High eosinophil counts in the serum should prompt the provider to screen for parasitic disease. If there is still a strong suspicion, the absence of eosinophilia is not sensitive enough to rule out helminthic infections due to the fact that the eosinophils are mainly tissue dwelling cells [3, 4]. Eosinophils are more numerous in tissue, a hundredfold more than in the peripheral blood. They are seen in body surfaces that have direct interaction with the environment like the respiratory tract, gastrointestinal tract (except esophagus), and lower genitourinary tract [3]. In a study by Loutfy et al. [5], sixty-nine of seventy-six patients positive for Strongyloides stercoralis as diagnosed by stool tests in total had peripheral eosinophilia. In this pool of the patients, the highest eosinophil count was 3310 eosinophil/mm3 and the median was 740 eosinophil/mm3 (9-10% of the total white cell count). Absolute eosinophil count in the serum has been graded as mild (500/mm3 to 1,500/mm3), moderate (1,500/mm3 to 5,000/mm3), and severe (more than 5,000/mm3).
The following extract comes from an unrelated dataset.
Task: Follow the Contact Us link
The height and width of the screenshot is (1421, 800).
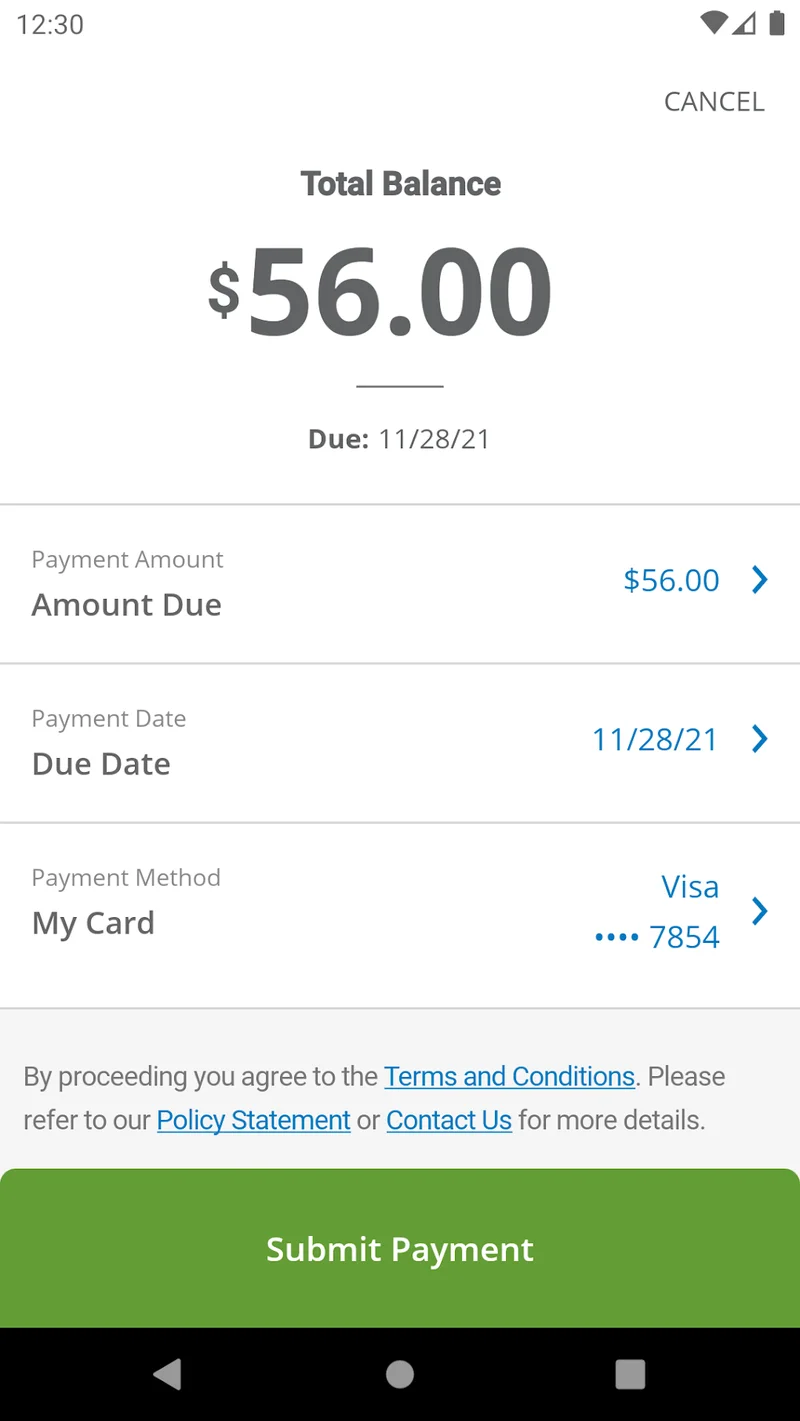Action: [449, 1120]

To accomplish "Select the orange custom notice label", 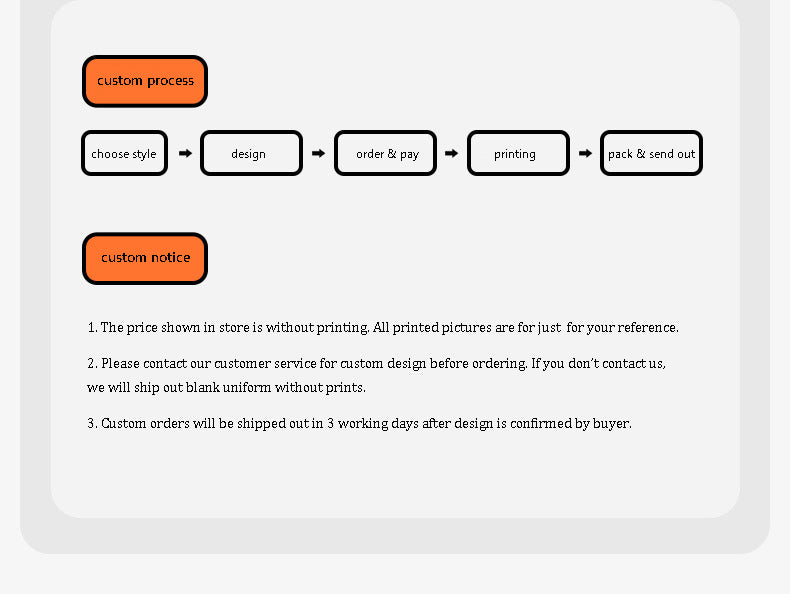I will 145,258.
Usually moderate eosinophilia is required before tissue damage occurs; however there is no reliable level that precisely reflects the concentration of the activated eosinophils within the affected tissue. Our patient had total white blood cell (WBC) count of 18,200/mm3 and the manually calculated eosinophil count was 11,466/mm3, accounting for sixty-three percent of all WBCs, which is the highest reported number in the literature in all strongyloidiasis cases. We suggest that Strongyloides stercoralis nematode infection induced a dramatic local inflammatory response in our immunocompetent patient as indicated by absolute value of eosinophil cells. This extremely high number of eosinophils as a result released an increased amount of toxic granules that produced multiple ulcerations in the upper gastrointestinal tract. We report the first case of multiple gastric and duodenal ulcers due to Strongyloides stercoralis infection in an immunocompetent patient with markedly elevated eosinophil cell counts and we suggest that the eosinophil cells played a central role in the development of the ulcers.

Conflict of Interests

The authors declare that there is no conflict of interests regarding the publication of this paper.

Authors’ Contribution

All authors contributed to, reviewed, approved, and take full responsibility for the integrity of the final paper.